#### Quoted passage
**********

CREDIT

Chapter Six - Housing and Survival

Section 6 of 13


CHAPTER SIX

Housing and Survival


IF YOU THINK your credit score is just for loans, you’re already behind.

It decides where you live.
It decides whether you drive.
And in some cases, it decides whether you even get a job.

Welcome to the real economy, the one where the number follows you everywhere.

Let’s start with housing.

Try renting an apartment with a bad score.
Even if you’ve never missed rent. Even if you have cash in hand. Even if you’re perfectly capable of paying.

Doesn’t matter.

Landlords don’t want risk.
And the score says you are.

Doesn’t matter if the score is wrong.
Doesn’t matter if it dropped because of a medical emergency or an abusive ex or a loan you never took out in the first place.

They don’t see a story.
They see a number.

So you get denied.
Or charged more.
Or forced to put down a massive deposit.
Or sent to a worse part of town.
And the cycle repeats.

Now try getting a car.

Bad score? Enjoy 20% interest.
Which means higher monthly payments.
Which means tighter margins.

**********

#### Data extract
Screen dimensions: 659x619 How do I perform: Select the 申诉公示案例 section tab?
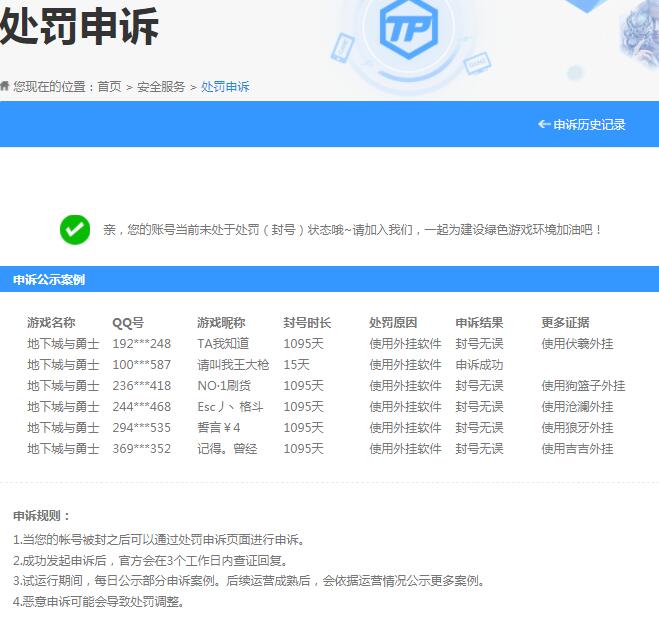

**********

#### To do
• A. In the housing chapter, swap "drive" for "travel" and write out the passage from "It decides whether you drive." to "follows you everywhere.".
• B. According to the housing chapter, what interest rate should someone with a bad score expect when getting a car?
• C. Based on the housing chapter, explain why a person with a bad score can be turned down for an apartment even if they have never missed rent.

#### Answer set
• A.
It decides whether you travel.
And in some cases, it decides whether you even get a job.

Welcome to the real economy, the one where the number follows you everywhere.

• B. 20% interest.

• C. Landlords don't want risk, and the score says the person is a risk. They don't see the story behind the score, only the number, even if the score is wrong.